_Document segment:_
* * *

# Kindle with not Charge



## Judith in Harrisonburg (Aug 16, 2013)

Hi, I bought my daughter a Kindle for her birthday in April and now it won't charge.  I have tried everything I can find on the internet.  Can anyone suggest anything?


----------



## cinisajoy (Mar 10, 2013)

Have you tried a different plug?  If that fails go to the Kindle page on Amazon and click on the call me feature.  
It is still under warranty.


----------



## Ann in Arlington (Oct 27, 2008)

Welcome Judith.

There are a couple of things to try.

Are you using a computer or a wall outlet?  If a computer, make sure you're plugged into a powered port.  If a wall outlet, make sure it's powered -- i.e. not on a switch that got switched off or isn't working.

Try a different cord. . . . .they can get damaged and the wires inside will short and then they don't work.  Or the plug could have gotten so it won't seat fully into the port on the kindle.

If you've tried all different permutations and combinations, then a call to Kindle CS is definitely in order.  They'll probably ask you all these same things, and possibly direct you to try a restart.  But if it still won't charge, they'll replace it without any difficulty at all.  

Contact information is in the FAQ sticky thread at the top of this board.

Good luck!


----------



## AmsterdamAssassin (Oct 21, 2011)

What if you use an older Kindle, like the Kindle Keyboard, and it won't charge anymore?

I can charge my Kindle and I know the charger works fine, but after less than two days on standby with Wireless Off, my battery is empty again. I think I've been using my Kindle for about two years, taking care to always put it in sleep mode and only switching on the WiFI when I'm downloading books unto the Kindle, switching it off directly afterward.

I figured the battery life would be longer...

Edit/

I chatted with customer service and we're talking about replacing my Kindle with a discount...


----------



## Betsy the Quilter (Oct 27, 2008)

AA--

did you check to make sure all of the books on your Kindle have been indexed?  Sometimes a book won't index, for whatever reason, and the Kindle keeps trying.  That can run the battery down as you've indicated.  Do a search from the home page for a nonsense string like ZQZQKZ or something, something that's unlikely to be in any book no matter how weird.

* * *

_Tasks to complete:_
1. In the Kindle charging thread, where does Ann in Arlington say the contact information can be found?
2. Rewrite the Kindle charging thread from "I can charge" down to "with a discount...", putting "e-reader" in place of each "Kindle".
3. Extend the Kindle charging thread past its final sentence.
The material that comes next has no connection to the Kindle charging thread.

_Data section:_
* * *

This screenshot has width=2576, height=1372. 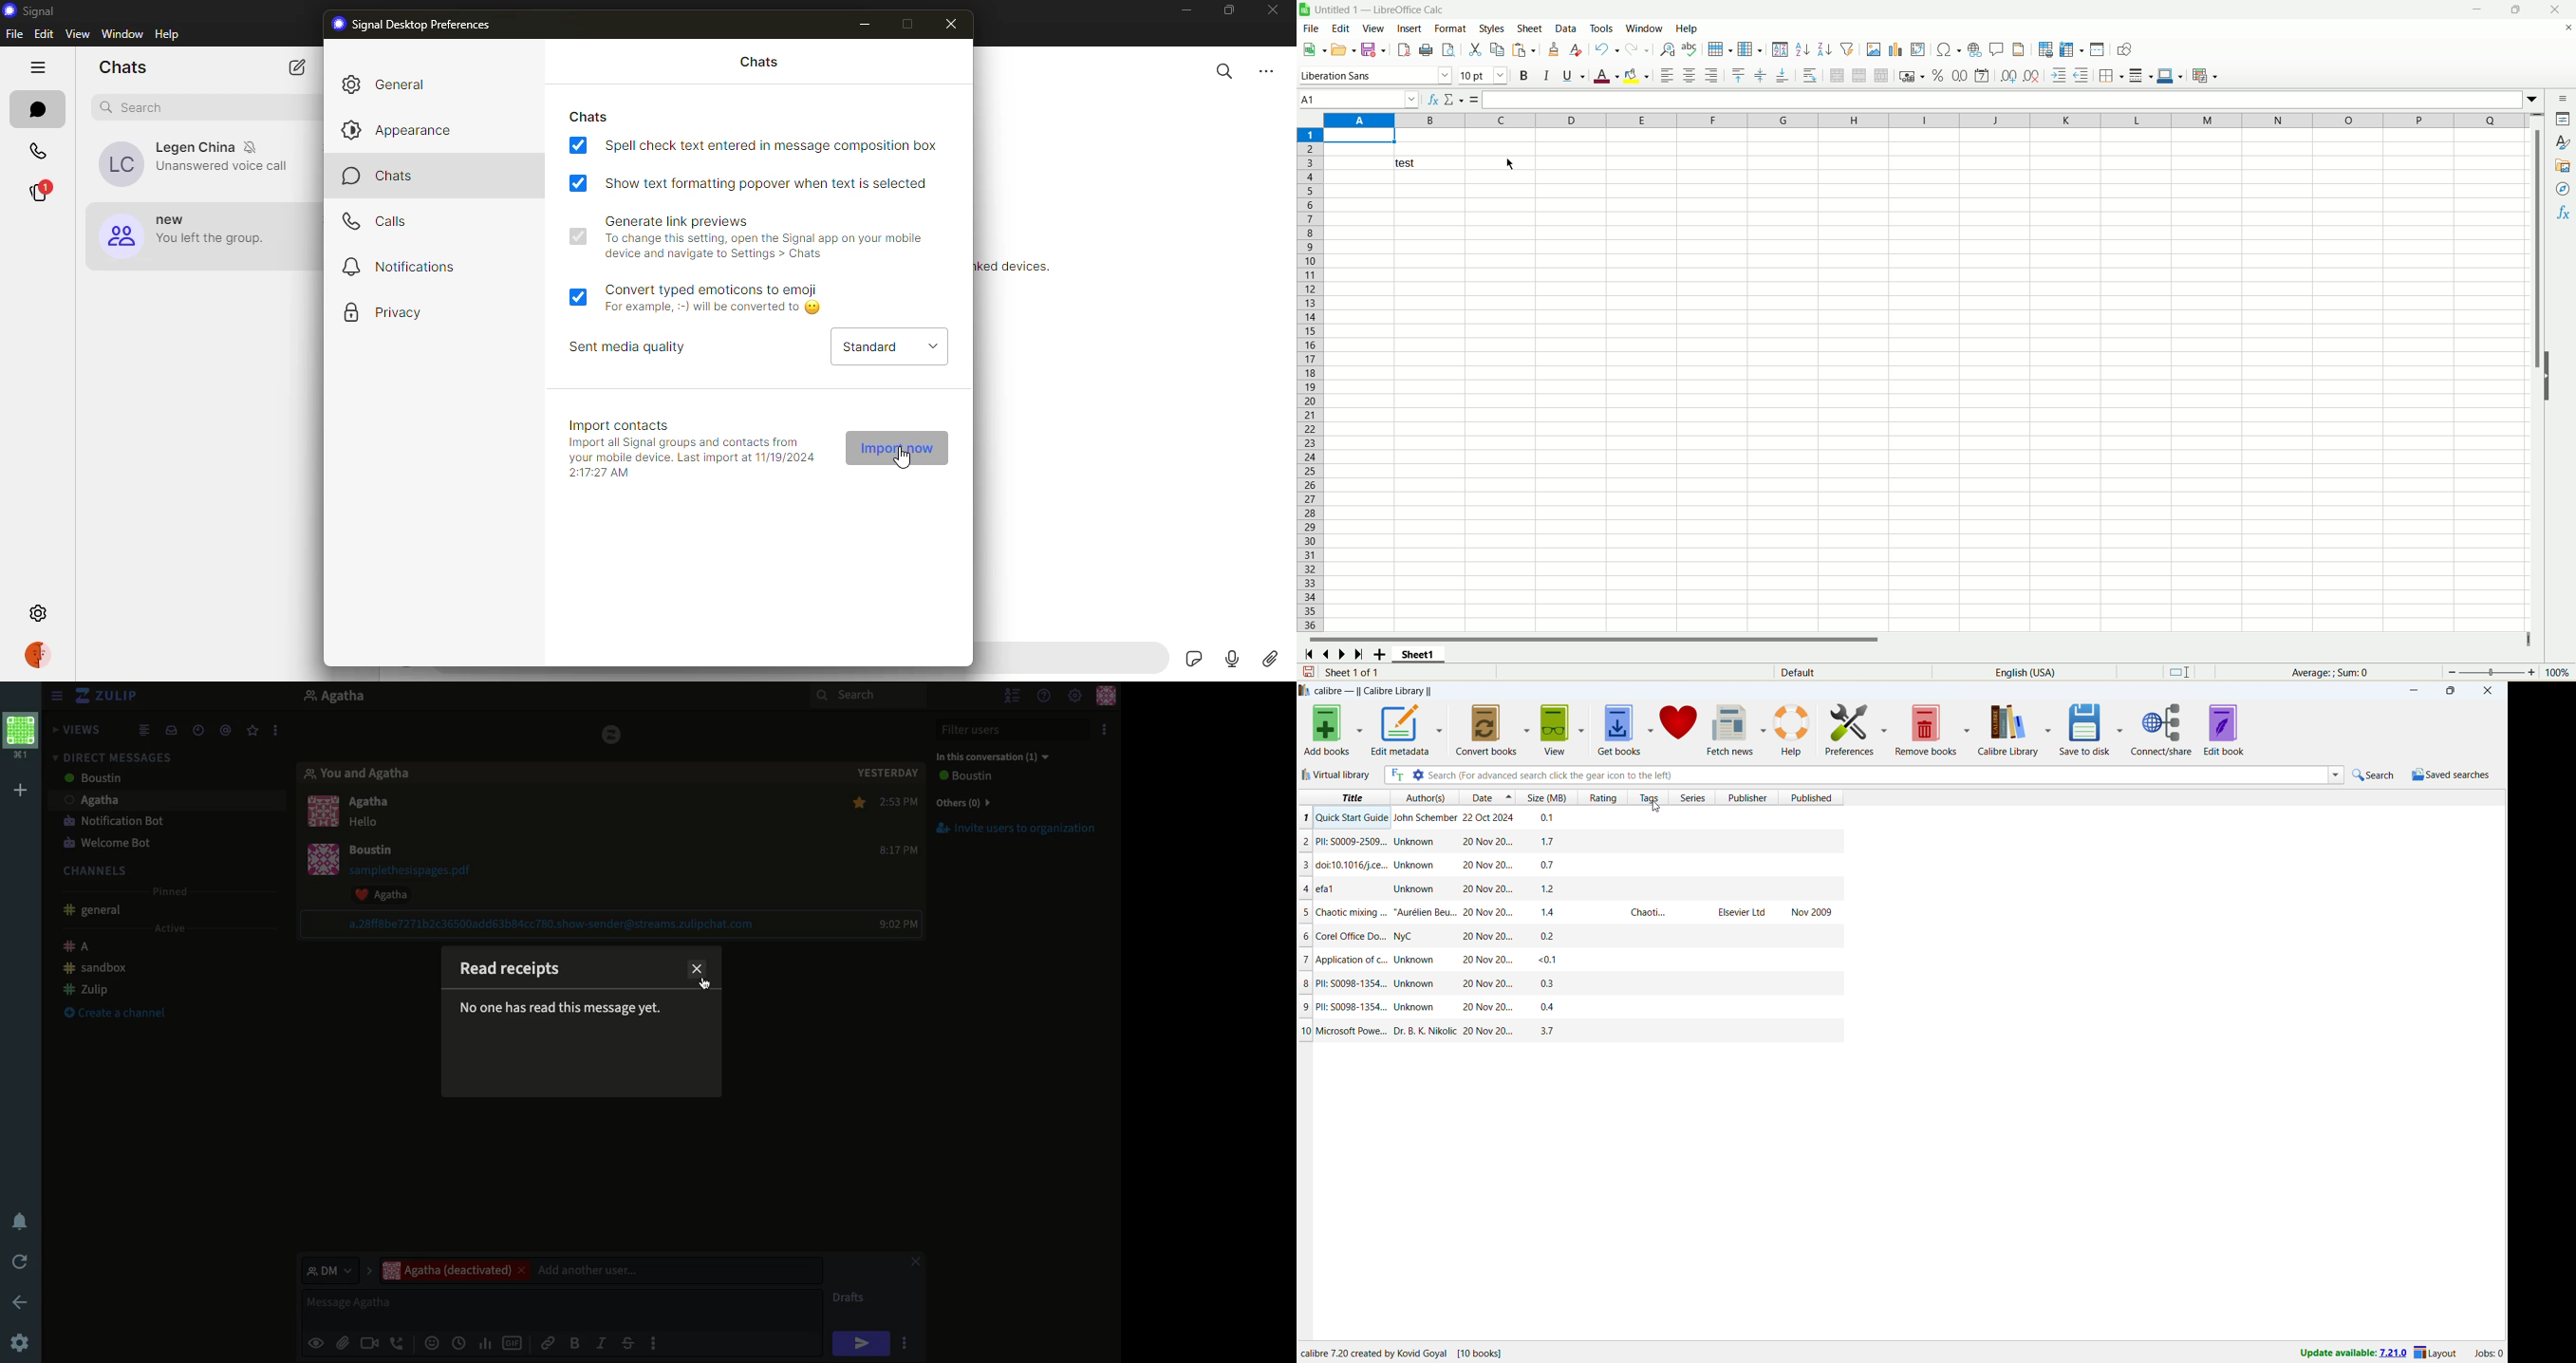 I want to click on yesterday, so click(x=890, y=774).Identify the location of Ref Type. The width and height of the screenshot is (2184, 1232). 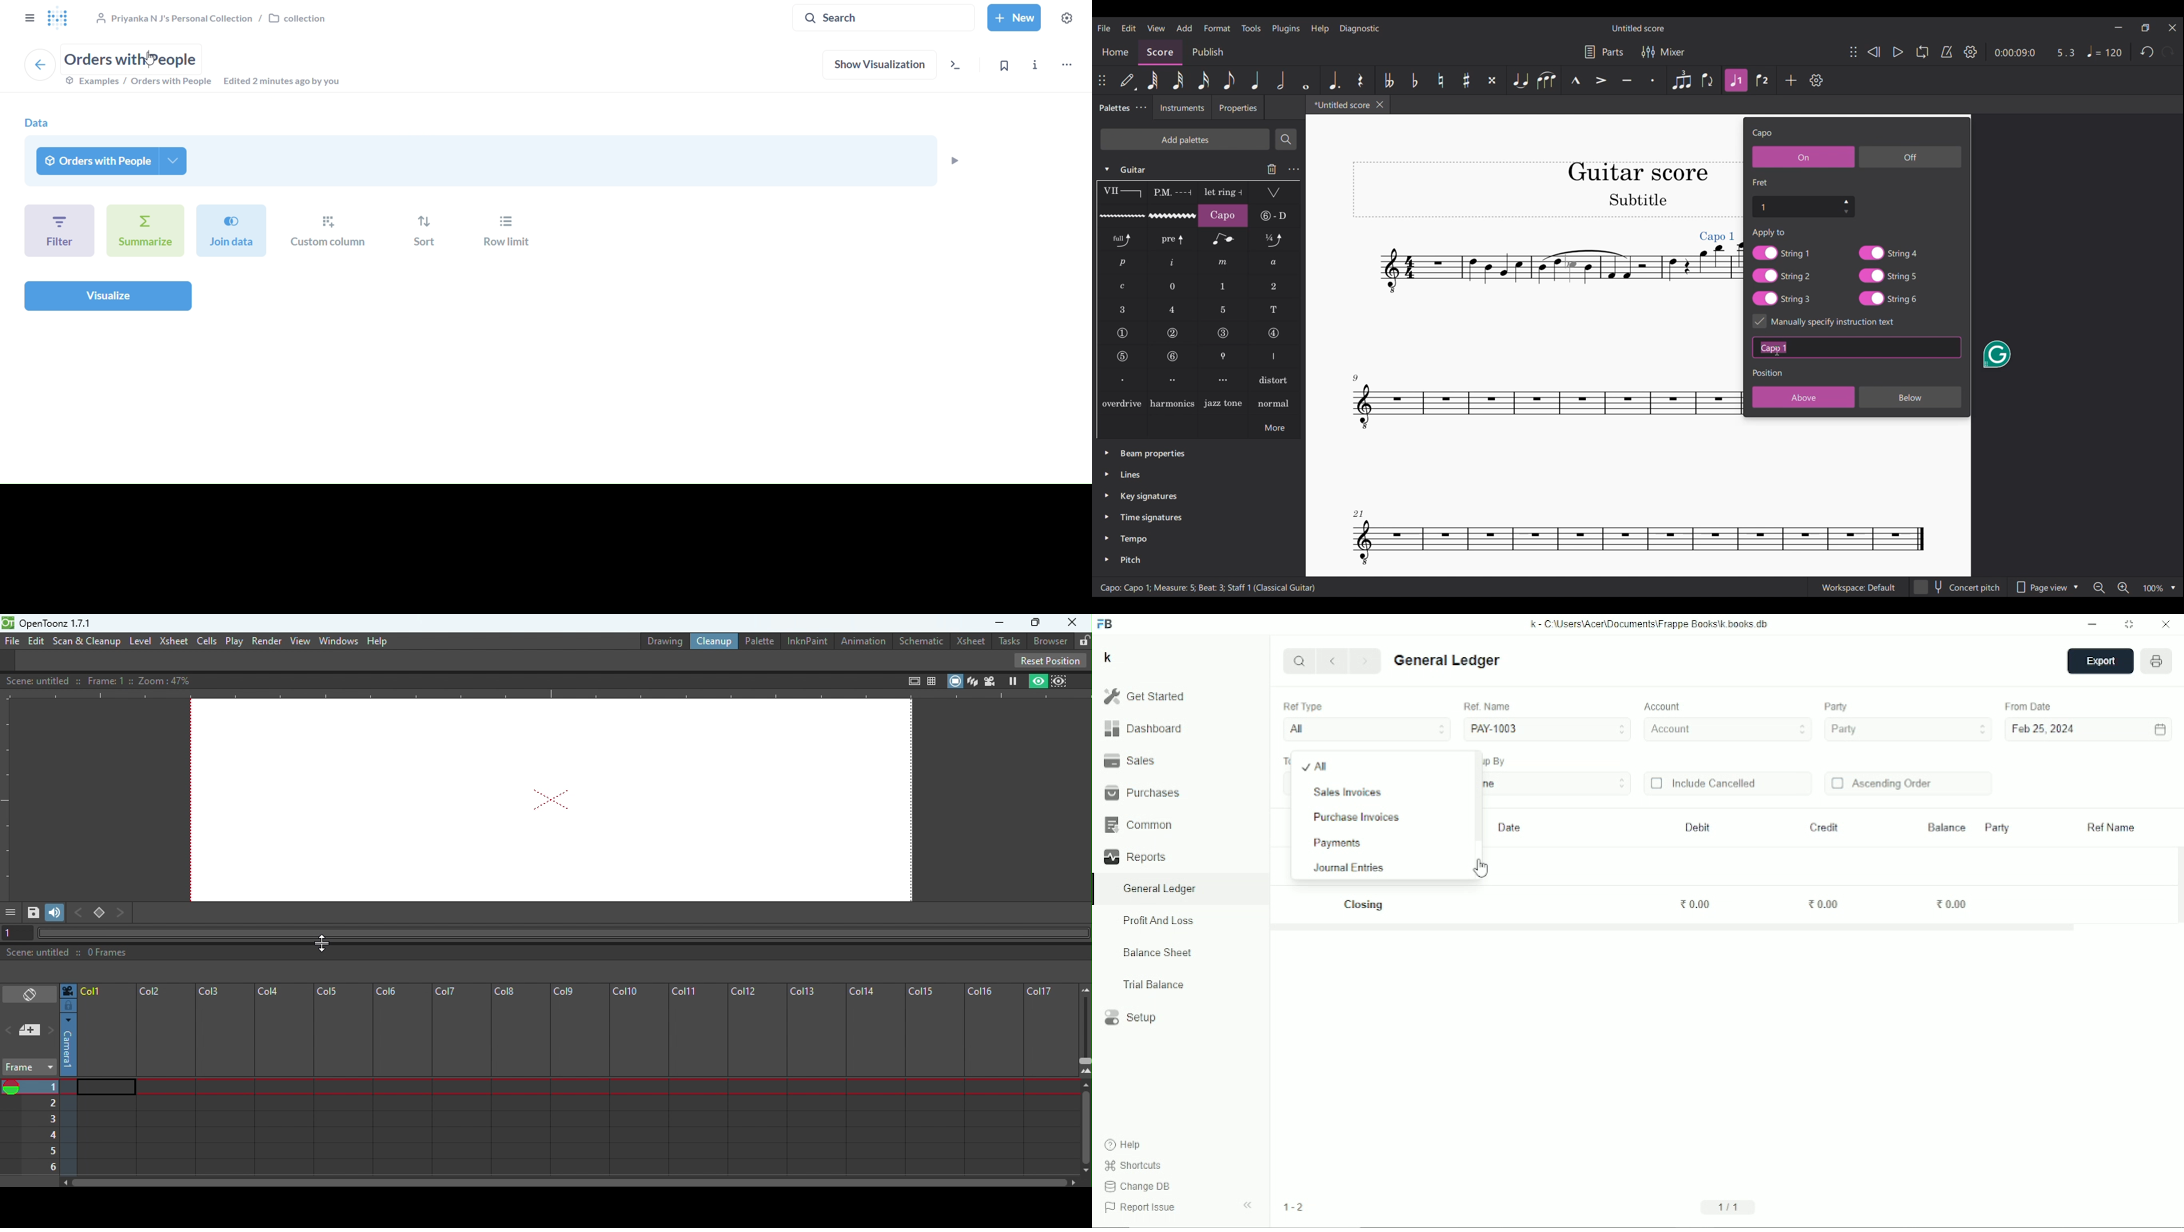
(1302, 707).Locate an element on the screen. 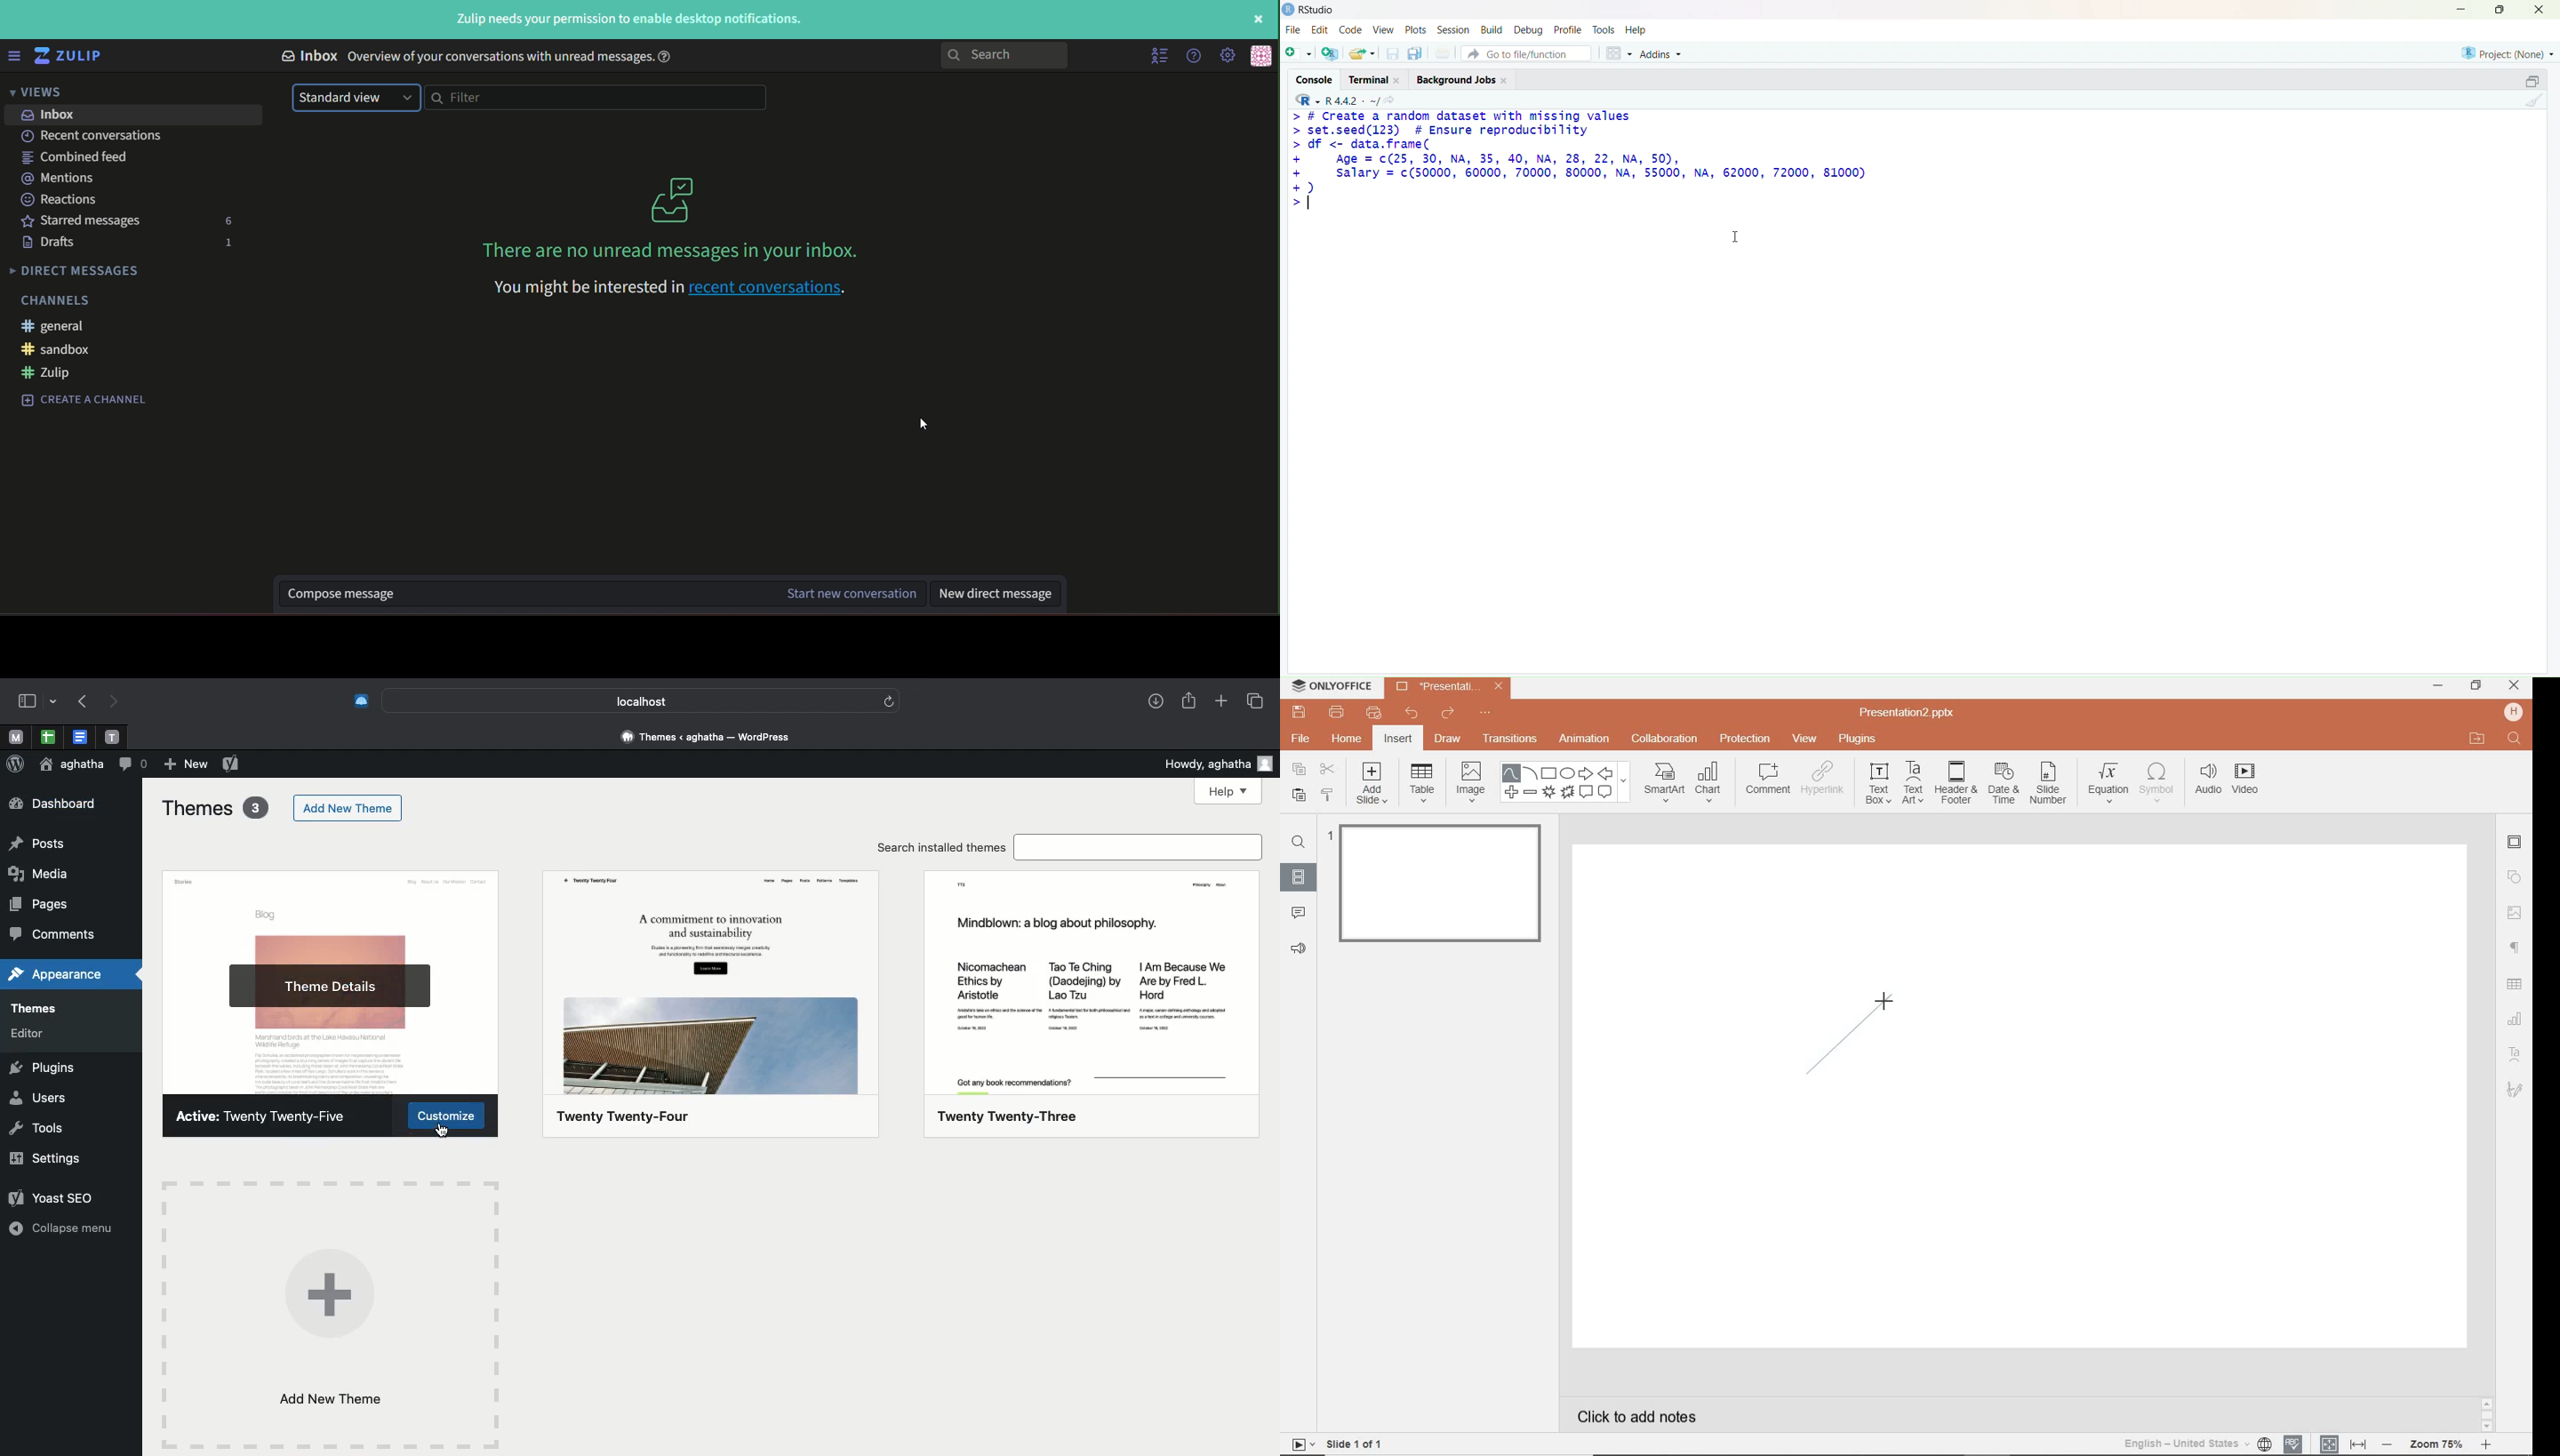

* * *

_Answer set:_
1. In the FAQ sticky thread at the top of the board.

2.
I can charge my e-reader and I know the charger works fine, but after less than two days on standby with Wireless Off, my battery is empty again. I think I've been using my e-reader for about two years, taking care to always put it in sleep mode and only switching on the WiFI when I'm downloading books unto the e-reader, switching it off directly afterward.

I figured the battery life would be longer...

Edit/

I chatted with customer service and we're talking about replacing my e-reader with a discount...

3.
If you get back a result that says not indexed (I've never had a KK, I'm pretty sure that's how it's indicated), try deleting that book or books.

If it's a book you want to read (presumably the reason it's on your Kindle,) you can try downloading it again.  But keep an eye and check to see if it's indexed after a few hours.

If you don't find any non-indexed books, it sounds like the battery has given up the ghost.  I believe that, if you search the Internet, you can find instructions and a source for replacing the battery yourself.  It voids your warranty, but as the warranty has expired, that's kind of moot. 

Or, you can use this as an excuse to get a new Kindle.  As of a few days ago, Kindle Keyboards were still being offered on Amazon's site....

Ann will be by to add anything I've missed...or fix what I've gotten wrong. 

Betsy


----------



## Ann in Arlington (Oct 27, 2008)

I'm here! 

What Betsy said is right. . . . I think when you do the search for nonsense what you get is a page that says "no items" (presumably, if you picked something weird enough) or "xx items not indexed" which you can click on.  It'll list all the books that aren't yet indexed and the one it's currently working on will be grayed out.  If it STAYS that way -- or if, say, you know you downloaded that book ages ago -- that's a sign that there's a problem with the file.  So make a note of it and go and delete it from the device the usual way.

Sometimes a restart after doing that is necessary.  I'll usually do that and then run another search just to make sure that was the only problem file.

Oh, one other thing.  SOMETIMES, it's not that the battery is really dead, but just that the indicator is dis-calibrated.  So it shows very little to no charge, but the thing will still work. You can re-calibrate the indicator by paying no attention to it but just using the device until it basically says it's turning itself off.  Then, plug it in and let it charge fully.

If it's really kaput, or on it's way out, and you want to try to replace it yourself, try www.newpower99.com.  There have been several folks who have ordered replacement batteries there.  They don't charge an arm and a leg, include the tools needed to do the replacement with clear instructions, and there are links to videos on the web as well.  People have reported that, though they count themselves as non-handy, it was not too difficult at all to do.


----------



## HappyGuy (Nov 3, 2008)

Just to add a note to what Ann said ... I found that with my KK I needed to power it all of the way off then back on about once a month to keep everything running within established parameters. Of course that was just me.


----------



## AmsterdamAssassin (Oct 21, 2011)

I'm running another experiment - I removed the cover. I have a leather cover with copper leads that use electricity from my Kindle to illuminate a reading light. They were offered with the KK when it came out. I think maybe that is malfunctioning and draining the battery even while it's 'off'.










I will look into the indexing. If I plug my Kindle into my MacBook, I can search the documents file, and put my own mobi files on the Kindle. Is that also a good way to search for the 'unindexable' file? Or do you have to do it on the Kindle itself?


----------



## AmsterdamAssassin (Oct 21, 2011)

By the way, the KK is no longer offered by Amazon, but I could get any Kindle with a significant discount straight from customer service.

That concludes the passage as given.